Check every line of the data and copy the ones where "chevron" appears.

════════════════

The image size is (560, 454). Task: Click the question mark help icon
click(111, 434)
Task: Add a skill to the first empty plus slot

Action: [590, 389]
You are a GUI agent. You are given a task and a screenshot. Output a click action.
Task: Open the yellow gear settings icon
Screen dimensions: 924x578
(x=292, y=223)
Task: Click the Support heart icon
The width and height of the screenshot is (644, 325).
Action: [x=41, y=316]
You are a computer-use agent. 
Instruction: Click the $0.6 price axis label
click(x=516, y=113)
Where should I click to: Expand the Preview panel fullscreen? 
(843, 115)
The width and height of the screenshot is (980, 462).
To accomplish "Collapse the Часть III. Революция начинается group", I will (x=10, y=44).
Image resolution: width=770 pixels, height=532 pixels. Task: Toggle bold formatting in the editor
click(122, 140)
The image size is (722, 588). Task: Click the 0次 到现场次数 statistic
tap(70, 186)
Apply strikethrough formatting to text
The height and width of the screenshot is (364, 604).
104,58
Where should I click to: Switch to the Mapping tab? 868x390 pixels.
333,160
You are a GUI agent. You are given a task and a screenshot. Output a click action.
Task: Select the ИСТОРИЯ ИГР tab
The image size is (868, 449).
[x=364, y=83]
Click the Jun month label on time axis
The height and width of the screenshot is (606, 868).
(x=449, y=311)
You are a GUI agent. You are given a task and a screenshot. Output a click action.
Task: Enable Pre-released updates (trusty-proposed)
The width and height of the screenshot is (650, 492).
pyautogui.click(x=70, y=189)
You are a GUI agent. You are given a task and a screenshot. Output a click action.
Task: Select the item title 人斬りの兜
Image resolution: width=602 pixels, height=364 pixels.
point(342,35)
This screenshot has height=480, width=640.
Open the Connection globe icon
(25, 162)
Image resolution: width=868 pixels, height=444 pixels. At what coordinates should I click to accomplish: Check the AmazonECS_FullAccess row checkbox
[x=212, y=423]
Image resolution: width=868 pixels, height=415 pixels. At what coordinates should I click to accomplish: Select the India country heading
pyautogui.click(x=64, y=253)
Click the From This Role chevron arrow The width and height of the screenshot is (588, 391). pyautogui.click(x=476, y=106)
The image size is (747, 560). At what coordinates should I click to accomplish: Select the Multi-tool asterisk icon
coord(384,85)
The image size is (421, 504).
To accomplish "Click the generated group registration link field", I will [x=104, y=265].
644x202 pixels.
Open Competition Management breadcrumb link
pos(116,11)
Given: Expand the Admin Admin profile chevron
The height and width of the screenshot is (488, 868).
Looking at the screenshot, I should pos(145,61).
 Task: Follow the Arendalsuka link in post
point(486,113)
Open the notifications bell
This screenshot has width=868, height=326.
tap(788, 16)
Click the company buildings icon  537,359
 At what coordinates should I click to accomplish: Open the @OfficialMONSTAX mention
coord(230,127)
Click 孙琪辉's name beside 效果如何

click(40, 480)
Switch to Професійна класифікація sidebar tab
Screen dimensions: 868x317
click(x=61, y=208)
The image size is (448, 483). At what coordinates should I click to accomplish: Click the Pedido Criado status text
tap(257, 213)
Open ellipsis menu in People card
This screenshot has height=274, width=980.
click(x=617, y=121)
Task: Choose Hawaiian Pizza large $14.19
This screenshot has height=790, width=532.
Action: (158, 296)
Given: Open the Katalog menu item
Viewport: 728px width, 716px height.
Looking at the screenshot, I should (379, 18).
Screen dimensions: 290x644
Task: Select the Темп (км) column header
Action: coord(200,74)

════════════════

Task output =
Click the From This Role chevron arrow The width and height of the screenshot is (588, 391). pyautogui.click(x=476, y=106)
Given: Expand the Admin Admin profile chevron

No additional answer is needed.